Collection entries
+++

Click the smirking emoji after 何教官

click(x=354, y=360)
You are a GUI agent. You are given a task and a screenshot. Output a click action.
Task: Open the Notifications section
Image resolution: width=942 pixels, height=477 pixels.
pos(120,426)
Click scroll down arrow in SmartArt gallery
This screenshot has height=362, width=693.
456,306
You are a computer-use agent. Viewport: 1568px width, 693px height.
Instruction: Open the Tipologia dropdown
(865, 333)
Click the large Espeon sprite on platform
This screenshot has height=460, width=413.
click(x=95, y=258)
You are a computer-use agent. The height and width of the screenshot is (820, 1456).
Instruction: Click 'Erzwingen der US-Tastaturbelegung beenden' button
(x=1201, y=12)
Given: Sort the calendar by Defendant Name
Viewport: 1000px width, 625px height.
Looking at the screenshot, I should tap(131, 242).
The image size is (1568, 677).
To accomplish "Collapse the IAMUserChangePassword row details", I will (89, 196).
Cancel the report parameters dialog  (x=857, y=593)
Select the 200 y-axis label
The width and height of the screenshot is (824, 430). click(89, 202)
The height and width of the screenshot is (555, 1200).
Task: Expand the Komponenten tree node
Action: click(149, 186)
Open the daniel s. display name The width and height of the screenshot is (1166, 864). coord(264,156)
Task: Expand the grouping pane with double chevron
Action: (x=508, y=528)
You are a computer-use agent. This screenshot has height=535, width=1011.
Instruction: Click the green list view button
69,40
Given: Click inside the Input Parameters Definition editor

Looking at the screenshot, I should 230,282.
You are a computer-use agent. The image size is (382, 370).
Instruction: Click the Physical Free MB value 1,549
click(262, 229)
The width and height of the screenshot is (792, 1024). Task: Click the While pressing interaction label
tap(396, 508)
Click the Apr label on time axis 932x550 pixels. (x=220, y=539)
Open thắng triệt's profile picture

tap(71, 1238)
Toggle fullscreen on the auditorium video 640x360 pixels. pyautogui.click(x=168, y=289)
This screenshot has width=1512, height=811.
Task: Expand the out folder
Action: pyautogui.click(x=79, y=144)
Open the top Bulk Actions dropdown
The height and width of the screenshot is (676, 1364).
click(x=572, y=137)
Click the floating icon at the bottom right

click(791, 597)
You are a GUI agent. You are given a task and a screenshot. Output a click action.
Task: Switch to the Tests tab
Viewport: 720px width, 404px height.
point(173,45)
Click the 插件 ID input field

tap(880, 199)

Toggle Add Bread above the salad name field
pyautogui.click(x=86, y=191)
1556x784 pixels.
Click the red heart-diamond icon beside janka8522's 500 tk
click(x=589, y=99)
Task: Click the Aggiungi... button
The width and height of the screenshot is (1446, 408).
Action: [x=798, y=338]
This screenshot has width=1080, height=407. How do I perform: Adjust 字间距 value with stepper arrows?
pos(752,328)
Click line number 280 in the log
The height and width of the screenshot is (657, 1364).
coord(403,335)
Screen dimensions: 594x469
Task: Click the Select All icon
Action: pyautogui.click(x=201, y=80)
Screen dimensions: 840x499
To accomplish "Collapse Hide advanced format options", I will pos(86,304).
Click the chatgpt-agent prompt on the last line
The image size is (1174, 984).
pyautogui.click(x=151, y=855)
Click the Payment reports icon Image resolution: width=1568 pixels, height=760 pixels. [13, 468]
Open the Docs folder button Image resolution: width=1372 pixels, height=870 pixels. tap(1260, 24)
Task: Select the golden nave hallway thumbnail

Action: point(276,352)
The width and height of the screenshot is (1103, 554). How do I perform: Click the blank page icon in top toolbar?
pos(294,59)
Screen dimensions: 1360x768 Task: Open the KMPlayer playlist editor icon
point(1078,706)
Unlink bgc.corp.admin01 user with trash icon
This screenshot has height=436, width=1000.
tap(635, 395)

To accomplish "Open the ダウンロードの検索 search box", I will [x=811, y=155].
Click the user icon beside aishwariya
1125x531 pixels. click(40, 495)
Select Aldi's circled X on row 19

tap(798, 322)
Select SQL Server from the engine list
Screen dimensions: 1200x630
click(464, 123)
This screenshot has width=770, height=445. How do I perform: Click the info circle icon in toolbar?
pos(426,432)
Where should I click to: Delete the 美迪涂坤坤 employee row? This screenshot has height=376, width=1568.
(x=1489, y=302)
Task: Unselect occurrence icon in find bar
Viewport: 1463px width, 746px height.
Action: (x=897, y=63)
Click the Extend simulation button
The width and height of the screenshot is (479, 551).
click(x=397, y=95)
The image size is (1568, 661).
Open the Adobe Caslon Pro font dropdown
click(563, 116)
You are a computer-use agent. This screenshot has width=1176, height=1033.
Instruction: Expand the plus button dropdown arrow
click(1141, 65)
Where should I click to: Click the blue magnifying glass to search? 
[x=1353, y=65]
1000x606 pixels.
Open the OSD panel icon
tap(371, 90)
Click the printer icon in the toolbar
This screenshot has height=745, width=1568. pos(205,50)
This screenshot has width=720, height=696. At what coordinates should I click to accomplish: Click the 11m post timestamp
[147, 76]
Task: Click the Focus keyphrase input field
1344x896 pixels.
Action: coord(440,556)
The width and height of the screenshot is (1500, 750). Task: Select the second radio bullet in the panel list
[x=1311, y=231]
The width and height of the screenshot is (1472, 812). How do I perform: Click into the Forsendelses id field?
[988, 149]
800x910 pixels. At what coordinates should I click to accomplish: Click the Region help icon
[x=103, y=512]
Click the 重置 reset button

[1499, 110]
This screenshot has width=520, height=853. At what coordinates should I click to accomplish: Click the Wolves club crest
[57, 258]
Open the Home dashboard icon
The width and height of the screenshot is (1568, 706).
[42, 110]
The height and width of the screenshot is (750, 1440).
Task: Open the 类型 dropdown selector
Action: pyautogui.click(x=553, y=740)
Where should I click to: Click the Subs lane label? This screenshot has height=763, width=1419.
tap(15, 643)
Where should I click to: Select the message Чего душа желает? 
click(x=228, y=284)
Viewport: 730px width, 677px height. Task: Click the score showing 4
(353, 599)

+++

Only the lines from the one with "Where should I click to: Select" through the end of the records above are to be copied, exactly as written.

Where should I click to: Select the message Чего душа желает? 
click(x=228, y=284)
Viewport: 730px width, 677px height. Task: Click the score showing 4
(353, 599)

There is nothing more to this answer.